Export market research
Stanilewicz says prospective exporters should look into duties and tariffs and if there are particular regulations that apply to the product they want to get into their target country. “You’d look at distribution channels that currently exist for competitors and like products or services, you’d look for trends and opportunities.”
She says sometimes there can be quite a lot information about opportunities generally available. “For example, there’s a lot on aged care in Japan because it’s something they’re trying to find ways to overcome.
“It’s a place to start. If you do a lot of online research and you’re very methodical by the time you come to consultants for help you’ll have a fair idea of why and what it is you want to do in a particular market and how you enter that market.”
Apart from the internet, Stanilewicz says accounting firms such as KPMG and Price Waterhouse Coopers put out annual booklets on doing business in particular markets with information on costs of setting up offshore businesses or manufacturing facilities. Law firms also can help advise on this and identify potential issues with labour laws.

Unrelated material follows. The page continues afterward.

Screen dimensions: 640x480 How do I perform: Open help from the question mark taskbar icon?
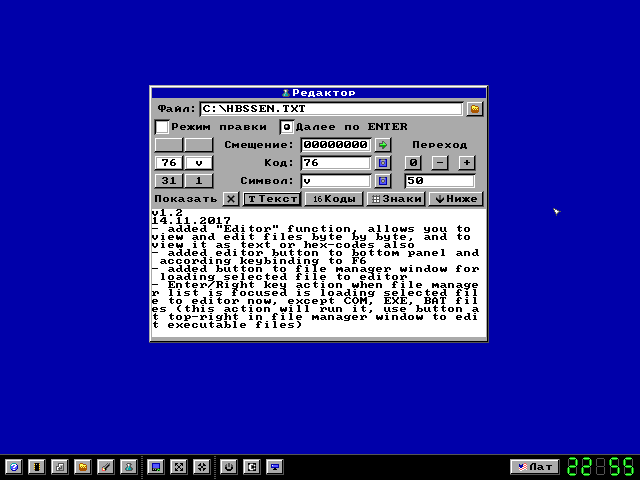(x=13, y=466)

The next step should be seeking out practical advice from others with on the ground experience, at market specific seminars, for example. “We do them, state governments do them, often banks do them and you can test your ideas and thoughts with the speakers or other people who are there,” she says.
“Austrade offers a lot of value add for Australian companies because we have a footprint of 110 offices around the world. We can certainly give some preliminary advice and if the company decides to come over and do some investigative work themselves we encourage them to drop into the Austrade office and meet with the trade commissioner or the development manager.”
Commissioned research tailored to a specific product and providing competitor analysis is valuable, she says. The Queensland Government provides this service free of charge. Austrade offers stepped services starting with an hourly fee and private consultants can deliver detailed information.
This would include where the market is, what the product needs to look like, in what format it is freighted, what the regulatory requirements are, what the sales model should be, how it is distributed, what it will cost and whether it’s worth it, Goodhand says.
“I think the value of consultants is we know what’s important to focus on in many businesses and industries. Government agencies can provide an introduction but it’s not within their scope to take you through and register you, set up your company and get an accountant, find you some staff and then tailor your product to the market. Your research can support your case to get investment too.”
The small stuff
She says when China Blueprint does research for clients they look at all the angles: economic, political, what consumers buy, how they buy and consumer influence.
“The complexity is how do you get that information. Interpreting who has the most access to the market can be really challenging, especially when it’s in a different language and you have the culture issue behind it all.”